◆ LA SOLICITUD:
Edita el pasaje del texto sobre el estrés que comienza con "Autotrascendencia y pedagogía" y continúa hasta "para ser feliz.": reemplaza "criatura" por "especie" y escríbelo completo.

◆ PÁGINA:
---
Autotrascendencia y pedagogía cívica
Por las consecuencias negativas que se sabe derivan del estrés, es natural que se le tenga temor. Sin embargo, hay un ser vivo en esta tierra que paradójicamente no sólo no huye del estrés sino que lo busca y aun lo necesita. Esa criatura es el ser humano. Este ser necesita y busca tensiones. El problema es que sufrimos muchas de ellas, pero generalmente no las que deseamos sino casi sólo las que nos producen incomodidad y dolor. Este tipo de estrés no lo buscamos, sólo lo soportamos. De este malestar huye la criatura humana, pero no de todo tipo de tensión pues hay una forma de ella que no sólo acepta, sino la busca-de manera aparentemente contradictoria- para ser feliz.
Hans Selye, uno de los primeros investigadores de las patologías derivadas del estrés, expresó a su vez algunos aspectos positivos del mismo que no deben pasarse por alto. Dijo que la falta de esfuerzo puede ser patógena y que el estrés puede ser, en ciertos casos, el condimento de la vida. ¿Donde se encuentra la clave para conciliar estas dos encontradas posiciones en relación al estrés?
La clave está en que las tensiones tengan sentido para quien las sufre. Si una persona encuentra sentido a sus tensiones puede sentirse útil y feliz y se capacita para el sufrimiento y la autoexigencia. La alternativa es: una vida con sentido o vacío existencial.
---
◆ CONTENIDO DE DATOS:
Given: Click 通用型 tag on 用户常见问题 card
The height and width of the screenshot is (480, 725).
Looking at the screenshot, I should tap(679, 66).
---
◆ EN RESPUESTA:
Autotrascendencia y pedagogía cívica
Por las consecuencias negativas que se sabe derivan del estrés, es natural que se le tenga temor. Sin embargo, hay un ser vivo en esta tierra que paradójicamente no sólo no huye del estrés sino que lo busca y aun lo necesita. Esa especie es el ser humano. Este ser necesita y busca tensiones. El problema es que sufrimos muchas de ellas, pero generalmente no las que deseamos sino casi sólo las que nos producen incomodidad y dolor. Este tipo de estrés no lo buscamos, sólo lo soportamos. De este malestar huye la especie humana, pero no de todo tipo de tensión pues hay una forma de ella que no sólo acepta, sino la busca-de manera aparentemente contradictoria- para ser feliz.